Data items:

::::::::

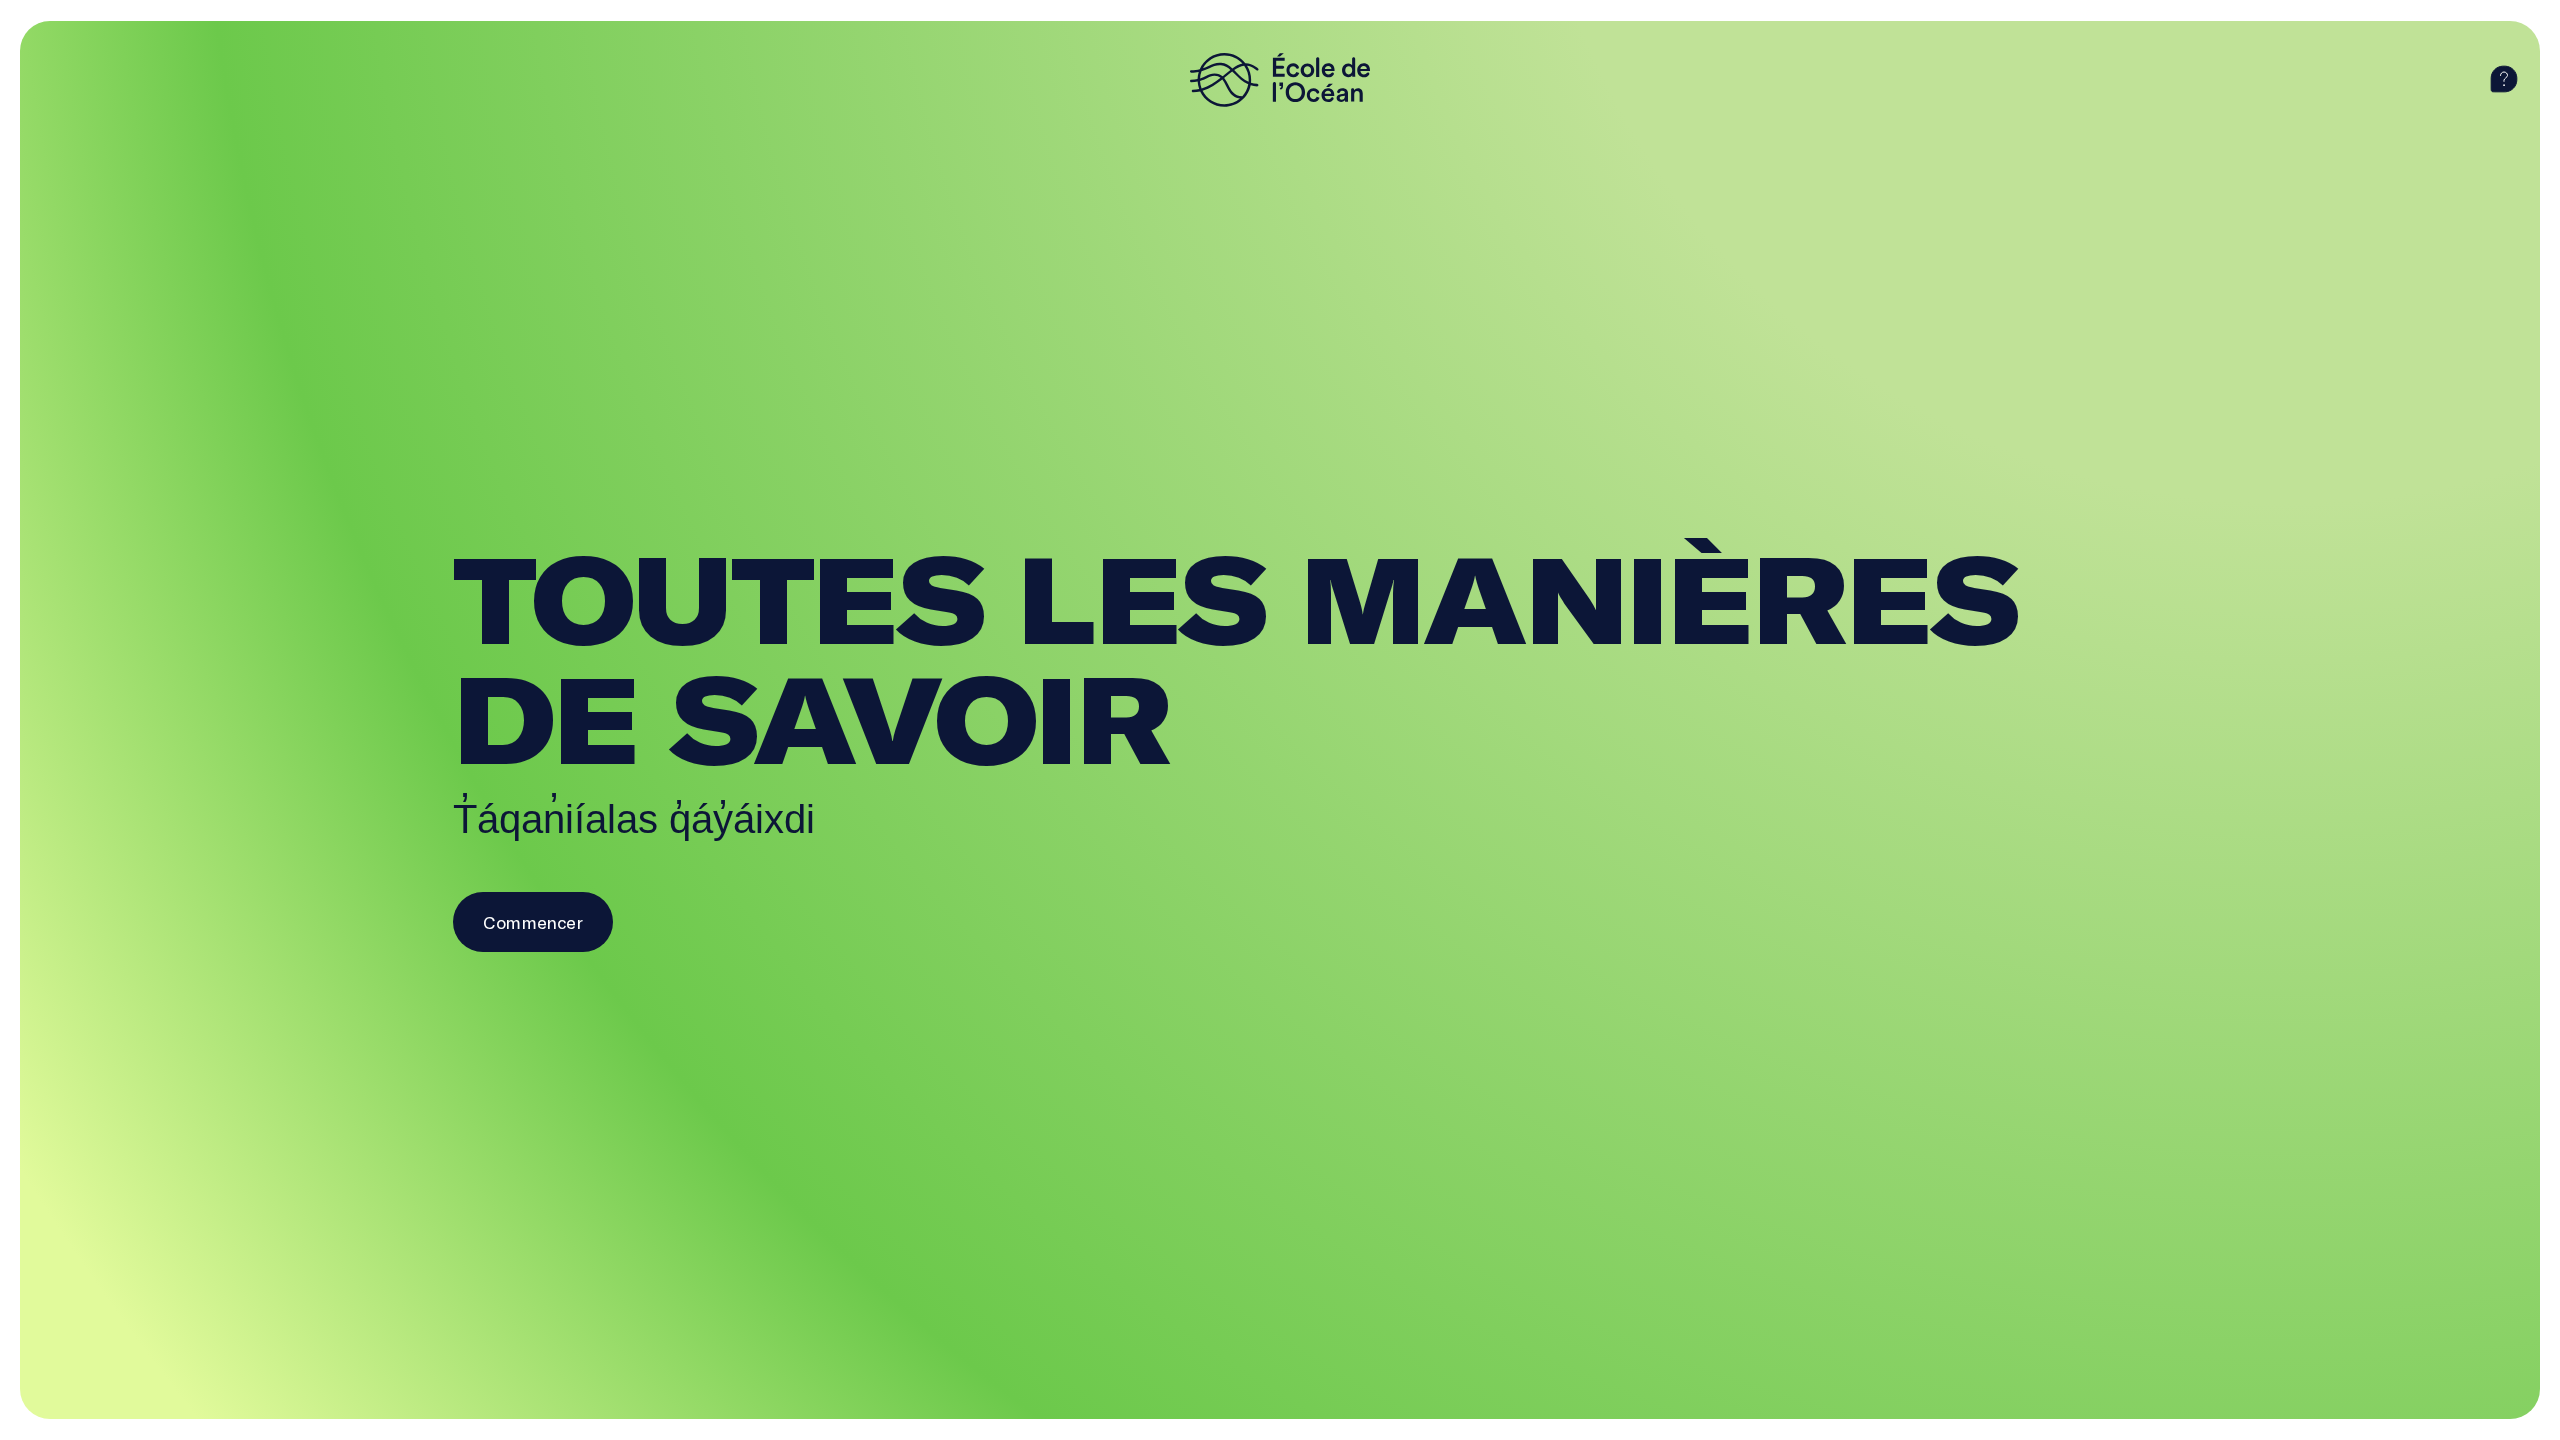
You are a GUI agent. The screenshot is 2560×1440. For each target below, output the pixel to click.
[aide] (2504, 80)
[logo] (1280, 80)
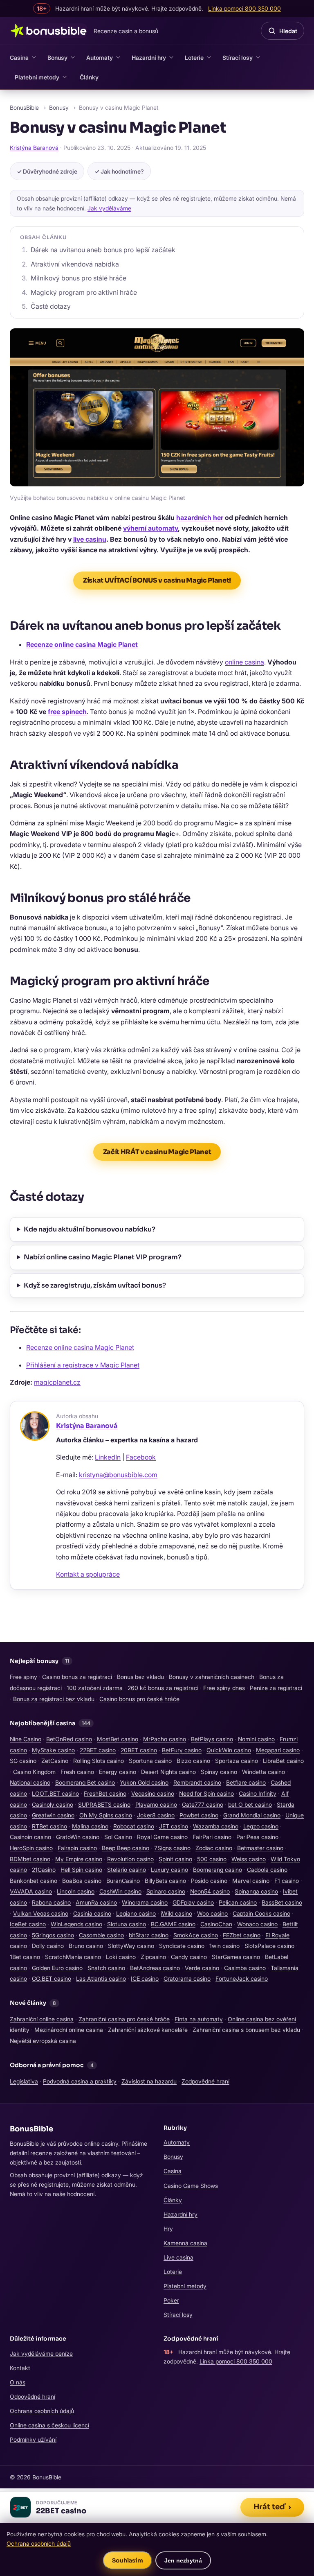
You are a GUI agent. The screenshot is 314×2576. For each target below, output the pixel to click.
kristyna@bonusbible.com (118, 1475)
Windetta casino (263, 1771)
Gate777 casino (202, 1804)
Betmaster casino (260, 1847)
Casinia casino (92, 1913)
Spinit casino (175, 1858)
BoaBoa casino (81, 1880)
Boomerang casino (217, 1869)
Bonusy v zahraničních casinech (211, 1676)
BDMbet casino (30, 1858)
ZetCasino (54, 1760)
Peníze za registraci (276, 1687)
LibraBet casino (283, 1760)
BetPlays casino (212, 1738)
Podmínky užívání (33, 2439)
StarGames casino (236, 1956)
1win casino (224, 1945)
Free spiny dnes (224, 1687)
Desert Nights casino (168, 1771)
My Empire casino (78, 1858)
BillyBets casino (165, 1880)
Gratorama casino (187, 1978)
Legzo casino (260, 1826)
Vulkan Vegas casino (40, 1913)
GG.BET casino (51, 1978)
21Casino (44, 1869)
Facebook (141, 1457)
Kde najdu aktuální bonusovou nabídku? (89, 1229)
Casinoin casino (30, 1836)
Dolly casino (48, 1945)
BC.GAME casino (173, 1924)
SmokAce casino (195, 1935)
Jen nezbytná (183, 2560)
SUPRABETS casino (104, 1804)
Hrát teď (272, 2506)
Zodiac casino (213, 1847)
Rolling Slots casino (98, 1760)
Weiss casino (248, 1858)
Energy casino (117, 1771)
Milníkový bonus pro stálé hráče (78, 278)
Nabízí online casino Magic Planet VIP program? (103, 1257)
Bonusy (57, 57)
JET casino (173, 1826)
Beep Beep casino (125, 1847)
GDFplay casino (193, 1902)
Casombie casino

::::::::

## TASK GOAL
Every line above that includes the word "target" should be listed.

## OUTPUT FOR THIS TASK
You are a GUI agent. The screenshot is 2560×1440. For each target below, output the pixel to click.
You are a GUI agent. The screenshot is 314×2576. For each target below, output the pixel to click.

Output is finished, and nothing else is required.